原子力賠償制度、議論の行方は?=補償と責任はどこまで-ニュースを探るQ&A

※記事などの内容は2018年8月21日掲載時のものです

 政府の原子力委員会が設置した有識者会議がこのほど、原子力事故時の損害賠償制度の見直しに関する報告書案をまとめた。何が議論されたんだろう。

 -損害賠償制度って何?

 1962年に施行された原子力損害賠償法(原賠法)に基づく制度のことで、原子力事故で被害を受けた人の救済が目的だ。電力会社などの原発事業者には、事故の過失・無過失にかかわらず、無制限の賠償責任があると定め、事故に備えて保険加入や、政府との補償契約を結ぶことが義務付けられているんだ。保険、政府補償とも上限は1200億円となっている。

 -そんな額で済むの?

 それが今回の議論で焦点になったんだ。原賠法は事業者に無限責任があるとし、不足分は国が支援すると規定している。
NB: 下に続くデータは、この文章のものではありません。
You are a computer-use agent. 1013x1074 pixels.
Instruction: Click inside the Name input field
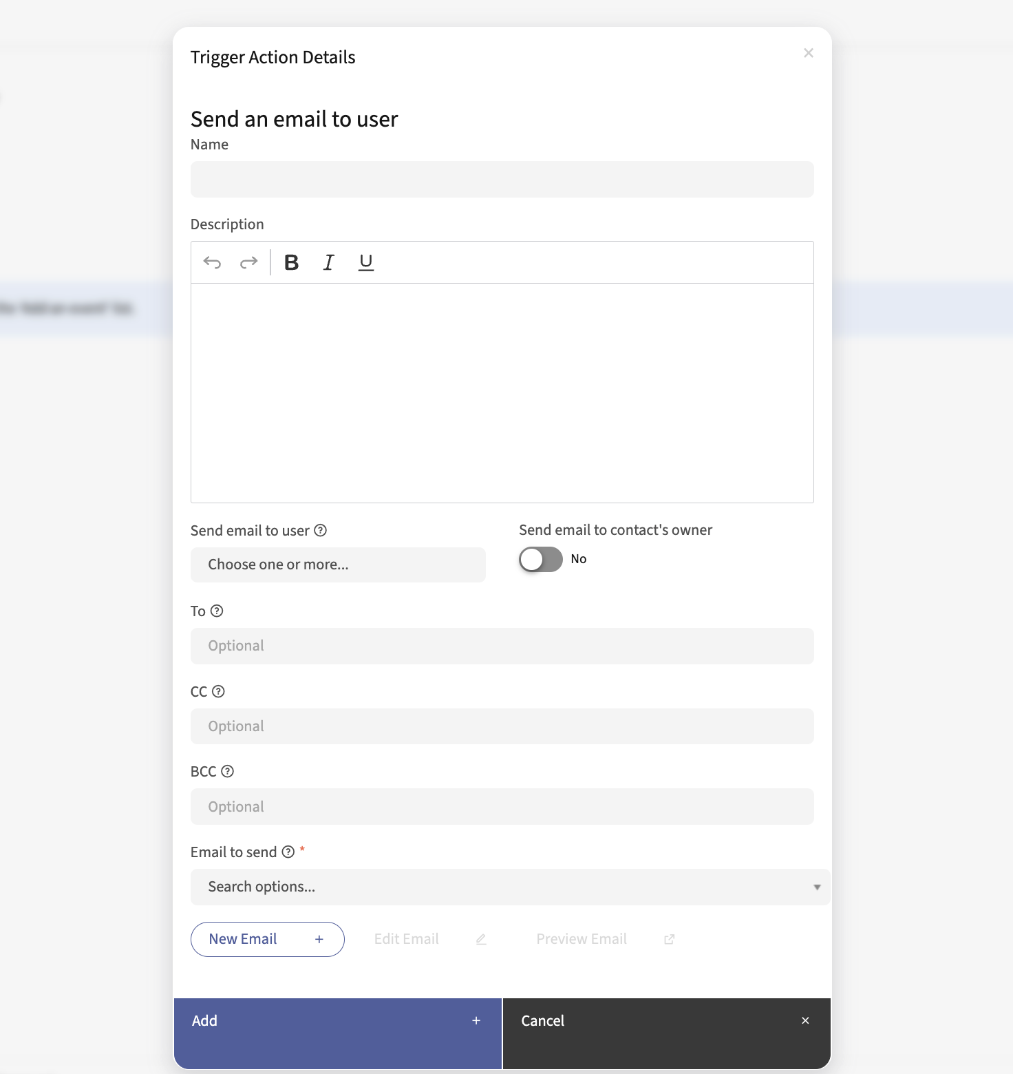pos(502,179)
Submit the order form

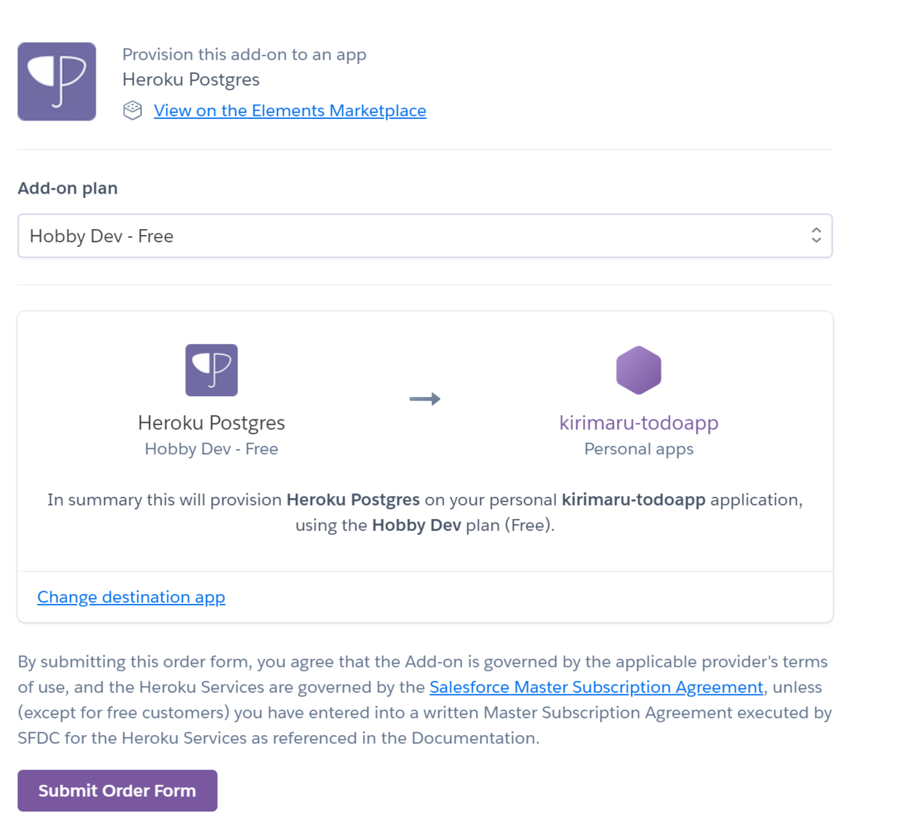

国は東京電力福島第1原発事故後、原子力損害賠償・廃炉等支援機構を通じ、資金を東電側に貸し付ける形で賠償を肩代わりした。福島関連では既に8兆円超の賠償金が支払われている。

 -1200億円では全然足りないね。

 会議では、保険や政府補償の上限引き上げが議論された。しかし、保険額は既に国際的にも高水準で、保険の引受先の確保が難しいなどとして引き上げは見送られた。無限責任の是非も焦点だった。電力会社などは「無限責任では事業のリスクを予見できない」と主張し、英国やフランスと同様に有限責任とするよう求めたが、「国民の理解が得られない」と退けられた。

 -それでよかったのかな。

 国はエネルギー基本計画などで今後も原発を使用する方針を公表している。このため、会議のメンバーは国の役割が賠償金の支払い支援などに限定されていると不満を示し、原発に関し、国の責任を明記すべきだと訴えていた。それらの問題は先送りされたが、検討を続ける必要があると国は説明している。

 -報告書案の今後は。

 一般から意見を募った上で、正式な報告書にする。政府は提言された修正点などを検討し、来年の通常国会にも原賠法改正案を提出する方向だ。